The Joys Of Football Blog Comments

About nine months ago, I started writing blogs on this site. I had written a couple on my own site, but it seemed a rather pointless exercise venting my spleen to a grand audience of three (usually family members).

Anyone who writes a blog, about anything, surely wants to get as many hits as possible. You want your effort to have some end-result, after all. It doesn’t affect my choice of topics, but it made sense to write for an established site. I do these blogs because it combines two passions – writing and football. There’s no other reason, it won’t lead anywhere, I don’t profess to do it better than everyone else, but the internet has allowed us fools to find a voice.

But that said, there is one thing more that I always look out for after writing a blog – the thing that makes me check back on the article for two days – reader comments. This is not to boost my ego, or to repair my fragile confidence or hope that I haven’t been viciously put-down, but I think it’s a crucial part of blogs, almost as much as the original article is, as it shows my writing has had some effect on someone (good or bad), and it stimulates some debate (sometimes). You may write an article that gets 10,000 page hits, but if it never gets a comment it seems a bit of a waste to me.

What I wasn’t prepared for though was the nature of some of the comments.

DATA SHOWN:
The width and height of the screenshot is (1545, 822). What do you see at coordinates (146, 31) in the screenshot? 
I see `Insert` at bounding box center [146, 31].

TO DO:
a. List every reason the blog post on football comments says the writer does not check reader comments for.
b. Answer these questions from the blog post on football comments:
(i) How long ago did the writer start writing blogs on this site?
(ii) How large was the audience for the blogs on the writer's own site?
(iii) For how long does the writer check back on an article after writing it?
c. Pick up the blog post on football comments right after its final sentence and keep writing.

THE RESPONSES:
a.
- To boost the writer's ego
- To repair the writer's fragile confidence
- To hope the writer hasn't been viciously put down

b.
(i) About nine months ago.
(ii) Three people, usually family members.
(iii) Two days.

c.
I’ve made it an unwritten rule not to post comments on my own blogs. I have seen so many nice comments that I want to say thank you for, but was wary that some idiot would then accuse me of being full of myself. I got burnt once, commenting on criticism of my blog on Soccer Saturday, where he  proceeded to talk drivel, and then talk down to me as if he was disciplining a misbehaving dog.

Wow… Not exactly Watergate this piece!

Get a life, Howie. Haven’t you got anything better to bitch about?

Being in a foul mood that particular day, I rather stupidly replied:

Brilliantly spotted Lee – a blog on a football programme is indeed not the same as one of the biggest scandals in American politics. No fooling you is there?

To which he replied:

Good for you! You Googled ‘Watergate’.

Think i was making a witty put-down as opposed to your Stating-The-Bleeding-Obvious one. What are you, twelve? Bless.

Lesson learnt – some people do not want a discussion, but to trade insults. And the common thread with such people is their appalling grasp of the English language, which rather weakens their arguments. Not that I am perfect, and it is churlish (sp?) of me to point out bad spelling, but then I have become an apostrophe Nazi, a much detested breed. Anyway, here’s some of the biting criticism I have received over the past few months:

I hope your hands actually fall off so you cannot reproduce c**p of this nature ever again.

loosen your bo**ocks up. (I tried this, but my next article was even worse)

One of the worst articles i’ve ever had the displeasure. Give up & find a new job. Honestly.

Ah, yes – let’s not forget those who think that this is my job, what I dedicate every waking moment to. God forbid that my research hasn’t been pain-staking, involving going undercover for 12 months at FIFA or befriending Alex Ferguson over a 5-year period just to give my random thoughts a bit more “gravitas”. An accusation of “lazy journalism” can’t be too far away.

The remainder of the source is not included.